A diverse range of more than 300 organizations, including AARP, JPMorgan Chase, the National Association of Evangelicals, Microsoft, the Bipartisan Policy Center, The Arc of the United States, and more are joining the new effort.
“It is long-past time for Congress to update SSI’s asset limits, which have become overly restrictive and prevent the accumulation of even the smallest amount of personal savings. AARP therefore urges Congress to pass your SSI Savings Penalty Elimination Act as soon as possible,” said Bill Sweeney, Senior Vice President of Government Affairs, AARP.
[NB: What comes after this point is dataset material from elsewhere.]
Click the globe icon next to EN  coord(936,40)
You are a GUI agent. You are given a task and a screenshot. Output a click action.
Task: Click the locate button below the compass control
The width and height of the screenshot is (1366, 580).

“A workforce of diverse backgrounds, skills, and experiences accelerates innovation and makes us more competitive. We thank Senators Brown and Cassidy, as well as Representatives Fitzpatrick and Higgins for advancing the SSI Savings Penalty Elimination Act – a bipartisan effort that will update asset limits for Supplemental Security Income (SSI) and help promote economic equity. Microsoft, and the workforce as a whole, benefit from the removal of unnecessary barriers – allowing the talent of disabled workers to flourish and be a part of our teams and our supply chain,” said Rylin Rodgers, Disability Policy Advisor, Microsoft.
“BPC Action commends this effort by Sens. Brown (D-OH) and Cassidy (R-LA) and Reps. Fitzpatrick (R-PA) and Higgins (D-NY) and urges Congress to act on long-overdue bipartisan measures to modernize the Supplemental Security Income program for seniors and Americans with disabilities,” said Michele Stockwell, President of Bipartisan Policy Center Action.
“SSI provides a vital lifeline to nearly 8 million low-income Americans with disabilities and older adults. But its outdated asset limits trap people in poverty, punish them for getting married, create barriers to work, and constrain their financial independence. Beneficiaries cannot save for necessary expenses like a security deposit or car repairs without the risk of losing their benefits—leaving many just one emergency away from homelessness and hunger. We strongly endorse the bipartisan SSI Savings Penalty Elimination Act because it will give Americans with disabilities more freedom to build the futures they want and deserve,” said Darcy Milburn, Director of Social Security and Healthcare Policy at The Arc of the United States.
“Current policy imposes a difficult choice on Americans living with disabilities: spend their money now or lose access to essential support. This is nonsensical and denies some people the ability to save for future needs and opportunities. The SSI savings limit is long overdue for reform. A big thank you to the senators and representatives who are leading the way to a more humane policy,” said Galen Carey, Vice President of Government Relations, National Association of Evangelicals.
“JPMorgan Chase, like many companies, wants to attract and retain the very best qualified people of all abilities. But the current Supplemental Security Income (SSI) program asset and income limits are so low that they create barriers for people with disabilities to join the workforce, work to their fullest potential, and save for the future. We applaud the bipartisan, bicameral reintroduction of the Savings Penalty Elimination Act, which would make common sense updates to the outdated rules for SSI benefits to reflect current economic conditions and keep pace with inflation going forward. These changes would play a crucial role in expanding economic opportunity and mobility for people with disabilities,” said Bryan Gill, Head of the Office of Disability Inclusion, JPMorgan Chase.
“The U.S. Chamber of Commerce supports the SSI Savings Penalty Elimination Act, which would help employers fill many open jobs with older, experienced American workers who wish to stay in the workforce by raising the current asset limits for Supplemental Security Income (SSI) program eligibility,” said Chantel Sheaks, Vice President, Retirement Policy, U.S. Chamber of Commerce.